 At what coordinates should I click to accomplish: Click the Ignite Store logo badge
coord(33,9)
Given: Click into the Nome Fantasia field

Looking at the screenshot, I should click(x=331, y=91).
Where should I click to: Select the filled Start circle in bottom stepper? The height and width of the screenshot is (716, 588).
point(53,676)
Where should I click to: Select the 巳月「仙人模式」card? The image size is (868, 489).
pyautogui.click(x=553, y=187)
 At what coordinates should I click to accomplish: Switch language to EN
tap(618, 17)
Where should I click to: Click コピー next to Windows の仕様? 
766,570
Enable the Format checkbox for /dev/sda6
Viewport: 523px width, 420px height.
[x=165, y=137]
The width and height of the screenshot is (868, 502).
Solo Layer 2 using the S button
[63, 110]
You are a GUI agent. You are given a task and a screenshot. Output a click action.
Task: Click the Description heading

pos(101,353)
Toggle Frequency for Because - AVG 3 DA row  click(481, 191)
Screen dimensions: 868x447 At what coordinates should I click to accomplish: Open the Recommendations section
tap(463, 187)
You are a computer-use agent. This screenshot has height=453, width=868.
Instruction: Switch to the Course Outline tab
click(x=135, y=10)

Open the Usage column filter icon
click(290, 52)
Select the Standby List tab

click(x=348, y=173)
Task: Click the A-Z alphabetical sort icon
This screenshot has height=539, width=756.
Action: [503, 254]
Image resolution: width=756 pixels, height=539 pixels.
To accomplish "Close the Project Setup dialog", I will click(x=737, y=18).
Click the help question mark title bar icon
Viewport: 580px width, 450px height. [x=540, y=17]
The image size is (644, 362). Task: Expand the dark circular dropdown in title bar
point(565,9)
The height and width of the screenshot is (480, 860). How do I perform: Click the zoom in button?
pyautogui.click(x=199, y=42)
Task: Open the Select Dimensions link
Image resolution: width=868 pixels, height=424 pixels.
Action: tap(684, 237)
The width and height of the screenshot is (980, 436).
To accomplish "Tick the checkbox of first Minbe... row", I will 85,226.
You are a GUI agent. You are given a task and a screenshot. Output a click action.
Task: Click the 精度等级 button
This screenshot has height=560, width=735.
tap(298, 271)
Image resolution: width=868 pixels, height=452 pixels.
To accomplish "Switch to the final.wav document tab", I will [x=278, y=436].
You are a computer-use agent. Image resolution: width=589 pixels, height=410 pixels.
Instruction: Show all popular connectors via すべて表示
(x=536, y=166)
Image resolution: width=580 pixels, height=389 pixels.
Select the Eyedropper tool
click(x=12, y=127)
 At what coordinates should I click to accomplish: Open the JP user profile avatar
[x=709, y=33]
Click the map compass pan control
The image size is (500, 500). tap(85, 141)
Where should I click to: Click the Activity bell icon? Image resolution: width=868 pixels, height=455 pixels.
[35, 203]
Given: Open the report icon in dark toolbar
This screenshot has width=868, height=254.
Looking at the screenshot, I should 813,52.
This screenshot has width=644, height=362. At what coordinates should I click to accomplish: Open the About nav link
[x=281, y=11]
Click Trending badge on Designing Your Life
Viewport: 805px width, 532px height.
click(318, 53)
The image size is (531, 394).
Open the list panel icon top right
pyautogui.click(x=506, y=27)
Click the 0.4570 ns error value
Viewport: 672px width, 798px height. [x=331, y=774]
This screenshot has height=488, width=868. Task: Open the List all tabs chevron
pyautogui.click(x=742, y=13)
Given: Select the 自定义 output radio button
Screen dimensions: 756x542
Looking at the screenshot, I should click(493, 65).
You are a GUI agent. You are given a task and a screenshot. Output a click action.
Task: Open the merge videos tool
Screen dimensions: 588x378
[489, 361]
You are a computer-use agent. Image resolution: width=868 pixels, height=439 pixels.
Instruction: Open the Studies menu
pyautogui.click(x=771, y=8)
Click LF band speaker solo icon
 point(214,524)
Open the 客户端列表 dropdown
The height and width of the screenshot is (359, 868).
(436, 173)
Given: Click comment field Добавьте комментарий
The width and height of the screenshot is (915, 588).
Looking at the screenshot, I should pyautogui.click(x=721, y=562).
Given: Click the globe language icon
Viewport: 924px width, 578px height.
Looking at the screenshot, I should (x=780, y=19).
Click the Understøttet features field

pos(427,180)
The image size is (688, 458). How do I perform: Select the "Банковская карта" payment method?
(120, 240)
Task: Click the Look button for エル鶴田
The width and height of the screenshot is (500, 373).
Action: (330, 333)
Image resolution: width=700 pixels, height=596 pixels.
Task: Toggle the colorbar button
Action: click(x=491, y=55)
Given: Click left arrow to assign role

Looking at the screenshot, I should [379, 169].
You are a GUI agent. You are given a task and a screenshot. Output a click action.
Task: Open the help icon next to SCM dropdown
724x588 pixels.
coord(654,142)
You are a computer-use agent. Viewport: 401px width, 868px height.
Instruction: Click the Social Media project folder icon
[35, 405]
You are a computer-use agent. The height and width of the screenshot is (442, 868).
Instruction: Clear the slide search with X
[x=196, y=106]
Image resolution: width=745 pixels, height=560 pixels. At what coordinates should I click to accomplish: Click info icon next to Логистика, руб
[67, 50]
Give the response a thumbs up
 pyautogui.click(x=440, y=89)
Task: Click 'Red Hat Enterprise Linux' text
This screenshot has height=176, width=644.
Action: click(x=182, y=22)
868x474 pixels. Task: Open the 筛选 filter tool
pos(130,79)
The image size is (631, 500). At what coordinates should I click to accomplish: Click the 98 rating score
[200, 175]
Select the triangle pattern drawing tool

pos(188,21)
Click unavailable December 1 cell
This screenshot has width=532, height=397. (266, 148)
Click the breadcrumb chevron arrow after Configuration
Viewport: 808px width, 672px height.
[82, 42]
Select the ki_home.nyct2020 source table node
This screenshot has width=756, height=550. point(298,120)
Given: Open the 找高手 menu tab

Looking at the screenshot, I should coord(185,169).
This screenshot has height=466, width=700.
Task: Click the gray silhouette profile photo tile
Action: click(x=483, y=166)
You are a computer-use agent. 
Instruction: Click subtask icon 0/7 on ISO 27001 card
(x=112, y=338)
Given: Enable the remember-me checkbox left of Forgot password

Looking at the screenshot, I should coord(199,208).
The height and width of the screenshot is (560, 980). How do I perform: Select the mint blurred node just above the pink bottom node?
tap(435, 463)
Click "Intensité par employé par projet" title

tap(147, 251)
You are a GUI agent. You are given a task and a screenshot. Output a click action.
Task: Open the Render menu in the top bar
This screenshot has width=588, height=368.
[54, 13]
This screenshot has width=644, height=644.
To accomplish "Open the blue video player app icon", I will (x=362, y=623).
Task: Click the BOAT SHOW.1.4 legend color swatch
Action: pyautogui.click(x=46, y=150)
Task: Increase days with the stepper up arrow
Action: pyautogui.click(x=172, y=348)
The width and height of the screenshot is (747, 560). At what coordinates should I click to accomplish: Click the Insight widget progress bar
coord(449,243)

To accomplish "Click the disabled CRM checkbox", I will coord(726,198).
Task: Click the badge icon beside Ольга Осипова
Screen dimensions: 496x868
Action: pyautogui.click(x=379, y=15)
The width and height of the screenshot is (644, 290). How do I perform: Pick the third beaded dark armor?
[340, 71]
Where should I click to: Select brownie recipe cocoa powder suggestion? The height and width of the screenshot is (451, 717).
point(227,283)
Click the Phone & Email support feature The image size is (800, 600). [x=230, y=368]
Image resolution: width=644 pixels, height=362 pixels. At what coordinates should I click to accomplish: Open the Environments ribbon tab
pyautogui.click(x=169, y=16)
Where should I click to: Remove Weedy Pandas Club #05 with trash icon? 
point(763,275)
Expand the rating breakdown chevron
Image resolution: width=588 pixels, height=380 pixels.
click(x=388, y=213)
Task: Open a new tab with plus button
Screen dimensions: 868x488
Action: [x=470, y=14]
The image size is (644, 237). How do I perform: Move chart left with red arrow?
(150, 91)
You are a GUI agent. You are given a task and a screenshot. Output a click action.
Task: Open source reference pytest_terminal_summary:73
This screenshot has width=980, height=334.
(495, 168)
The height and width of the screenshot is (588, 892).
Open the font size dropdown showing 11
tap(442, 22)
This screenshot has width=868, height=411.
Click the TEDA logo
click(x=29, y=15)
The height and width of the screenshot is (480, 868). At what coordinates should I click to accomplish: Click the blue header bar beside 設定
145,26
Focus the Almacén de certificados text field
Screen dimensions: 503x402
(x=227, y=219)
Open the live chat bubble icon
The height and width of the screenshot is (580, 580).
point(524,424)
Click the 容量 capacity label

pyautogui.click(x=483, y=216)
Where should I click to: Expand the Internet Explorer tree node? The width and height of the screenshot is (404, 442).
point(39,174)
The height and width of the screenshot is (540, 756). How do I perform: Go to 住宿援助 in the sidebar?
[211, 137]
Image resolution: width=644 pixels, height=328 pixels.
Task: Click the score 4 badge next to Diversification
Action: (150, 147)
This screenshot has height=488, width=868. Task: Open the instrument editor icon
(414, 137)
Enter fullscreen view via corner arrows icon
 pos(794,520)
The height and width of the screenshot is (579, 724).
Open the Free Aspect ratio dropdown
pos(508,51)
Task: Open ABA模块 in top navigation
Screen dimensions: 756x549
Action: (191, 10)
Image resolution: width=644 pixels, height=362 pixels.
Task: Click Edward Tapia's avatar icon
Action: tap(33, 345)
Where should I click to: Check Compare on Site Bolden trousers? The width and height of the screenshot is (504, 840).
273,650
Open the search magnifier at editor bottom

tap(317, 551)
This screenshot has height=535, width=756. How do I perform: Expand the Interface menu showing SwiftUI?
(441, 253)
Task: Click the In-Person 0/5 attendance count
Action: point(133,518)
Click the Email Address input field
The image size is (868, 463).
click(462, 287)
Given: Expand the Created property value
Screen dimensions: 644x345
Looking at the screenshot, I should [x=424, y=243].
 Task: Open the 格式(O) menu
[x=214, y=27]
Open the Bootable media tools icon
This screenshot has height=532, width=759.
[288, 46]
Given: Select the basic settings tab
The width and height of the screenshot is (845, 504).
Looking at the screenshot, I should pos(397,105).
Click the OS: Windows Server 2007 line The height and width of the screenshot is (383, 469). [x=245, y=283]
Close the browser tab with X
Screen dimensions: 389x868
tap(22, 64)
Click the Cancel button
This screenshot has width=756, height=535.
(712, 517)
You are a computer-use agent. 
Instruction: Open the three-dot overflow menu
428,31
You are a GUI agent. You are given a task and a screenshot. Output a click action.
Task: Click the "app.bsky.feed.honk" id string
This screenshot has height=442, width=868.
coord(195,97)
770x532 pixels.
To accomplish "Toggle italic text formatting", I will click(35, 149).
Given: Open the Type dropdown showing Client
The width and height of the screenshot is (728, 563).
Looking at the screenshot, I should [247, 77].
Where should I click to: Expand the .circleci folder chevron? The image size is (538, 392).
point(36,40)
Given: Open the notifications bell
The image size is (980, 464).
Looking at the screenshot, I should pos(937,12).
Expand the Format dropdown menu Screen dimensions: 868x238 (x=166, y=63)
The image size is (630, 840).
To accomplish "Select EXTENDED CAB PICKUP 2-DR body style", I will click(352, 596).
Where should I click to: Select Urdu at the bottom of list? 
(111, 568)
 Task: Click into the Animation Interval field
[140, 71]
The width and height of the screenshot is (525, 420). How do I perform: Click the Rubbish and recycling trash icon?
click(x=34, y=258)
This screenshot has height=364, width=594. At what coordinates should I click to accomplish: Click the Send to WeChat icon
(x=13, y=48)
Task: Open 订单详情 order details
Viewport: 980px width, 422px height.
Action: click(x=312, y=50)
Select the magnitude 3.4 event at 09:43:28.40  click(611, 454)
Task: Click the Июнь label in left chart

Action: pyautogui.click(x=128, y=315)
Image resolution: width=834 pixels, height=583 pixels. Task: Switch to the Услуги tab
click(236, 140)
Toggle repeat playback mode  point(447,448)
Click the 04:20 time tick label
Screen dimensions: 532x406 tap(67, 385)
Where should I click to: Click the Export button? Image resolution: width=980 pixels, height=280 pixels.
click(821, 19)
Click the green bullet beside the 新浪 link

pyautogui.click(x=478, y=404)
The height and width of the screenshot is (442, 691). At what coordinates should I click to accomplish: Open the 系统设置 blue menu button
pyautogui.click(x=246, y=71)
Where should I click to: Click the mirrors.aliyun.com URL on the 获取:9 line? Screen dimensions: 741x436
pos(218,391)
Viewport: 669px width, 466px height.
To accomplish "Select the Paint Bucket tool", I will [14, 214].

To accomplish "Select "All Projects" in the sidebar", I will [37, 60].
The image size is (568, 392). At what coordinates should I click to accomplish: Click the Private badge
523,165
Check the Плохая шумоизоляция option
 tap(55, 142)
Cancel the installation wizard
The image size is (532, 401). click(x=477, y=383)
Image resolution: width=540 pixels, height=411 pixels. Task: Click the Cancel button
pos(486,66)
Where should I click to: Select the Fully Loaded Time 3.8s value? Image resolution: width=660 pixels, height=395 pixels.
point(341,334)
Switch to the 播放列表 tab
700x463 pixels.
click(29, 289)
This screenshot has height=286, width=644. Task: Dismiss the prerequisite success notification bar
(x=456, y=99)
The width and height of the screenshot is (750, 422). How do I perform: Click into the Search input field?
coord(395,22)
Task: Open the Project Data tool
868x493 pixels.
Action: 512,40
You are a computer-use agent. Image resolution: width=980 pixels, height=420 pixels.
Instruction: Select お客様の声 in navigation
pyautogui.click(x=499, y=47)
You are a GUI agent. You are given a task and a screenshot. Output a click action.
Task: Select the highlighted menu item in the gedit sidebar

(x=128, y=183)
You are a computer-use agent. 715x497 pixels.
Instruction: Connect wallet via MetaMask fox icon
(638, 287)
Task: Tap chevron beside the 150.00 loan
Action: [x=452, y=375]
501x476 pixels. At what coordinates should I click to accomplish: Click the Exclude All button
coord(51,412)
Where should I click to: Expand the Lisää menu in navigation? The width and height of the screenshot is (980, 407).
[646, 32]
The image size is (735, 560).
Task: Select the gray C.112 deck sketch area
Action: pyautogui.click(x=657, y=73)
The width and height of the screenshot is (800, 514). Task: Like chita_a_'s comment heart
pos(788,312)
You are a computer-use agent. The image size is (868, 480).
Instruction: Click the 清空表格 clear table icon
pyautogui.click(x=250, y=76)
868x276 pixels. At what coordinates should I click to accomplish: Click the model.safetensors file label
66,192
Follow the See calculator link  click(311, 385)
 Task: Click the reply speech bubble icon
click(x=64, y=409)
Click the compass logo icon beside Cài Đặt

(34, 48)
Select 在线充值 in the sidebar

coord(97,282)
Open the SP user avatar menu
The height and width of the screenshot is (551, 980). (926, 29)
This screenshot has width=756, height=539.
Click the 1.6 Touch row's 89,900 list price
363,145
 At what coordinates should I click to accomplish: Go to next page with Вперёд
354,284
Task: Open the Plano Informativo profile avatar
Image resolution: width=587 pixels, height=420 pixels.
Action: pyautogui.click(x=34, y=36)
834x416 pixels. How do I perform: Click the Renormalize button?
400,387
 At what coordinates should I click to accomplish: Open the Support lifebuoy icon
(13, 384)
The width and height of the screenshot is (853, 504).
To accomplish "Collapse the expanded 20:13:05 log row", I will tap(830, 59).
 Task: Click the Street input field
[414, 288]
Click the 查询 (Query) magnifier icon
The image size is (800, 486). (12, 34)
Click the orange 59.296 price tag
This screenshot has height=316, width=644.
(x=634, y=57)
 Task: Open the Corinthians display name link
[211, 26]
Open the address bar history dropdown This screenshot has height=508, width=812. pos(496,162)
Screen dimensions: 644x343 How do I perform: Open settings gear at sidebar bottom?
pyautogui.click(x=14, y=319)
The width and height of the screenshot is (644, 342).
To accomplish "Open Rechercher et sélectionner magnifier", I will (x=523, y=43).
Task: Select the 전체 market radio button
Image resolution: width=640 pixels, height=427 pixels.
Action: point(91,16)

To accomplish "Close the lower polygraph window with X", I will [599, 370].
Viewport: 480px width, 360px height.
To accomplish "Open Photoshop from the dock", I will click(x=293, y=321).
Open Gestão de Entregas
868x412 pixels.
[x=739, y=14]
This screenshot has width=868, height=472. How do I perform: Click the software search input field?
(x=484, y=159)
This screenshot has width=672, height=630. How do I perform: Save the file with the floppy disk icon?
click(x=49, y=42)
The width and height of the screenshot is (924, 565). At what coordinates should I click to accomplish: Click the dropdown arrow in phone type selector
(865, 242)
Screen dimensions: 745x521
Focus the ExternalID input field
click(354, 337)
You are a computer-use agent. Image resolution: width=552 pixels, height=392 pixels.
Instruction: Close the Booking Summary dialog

##########

:: Assigned task ::
Of all the entries above, repeat only the lines from the line that has "Open the font size dropdown showing 11" to the line that has "Focus the Almacén de certificados text field", both lines included, exactly.

:: Reply ::
Open the font size dropdown showing 11
tap(442, 22)
This screenshot has width=868, height=411.
Click the TEDA logo
click(x=29, y=15)
The height and width of the screenshot is (480, 868). At what coordinates should I click to accomplish: Click the blue header bar beside 設定
145,26
Focus the Almacén de certificados text field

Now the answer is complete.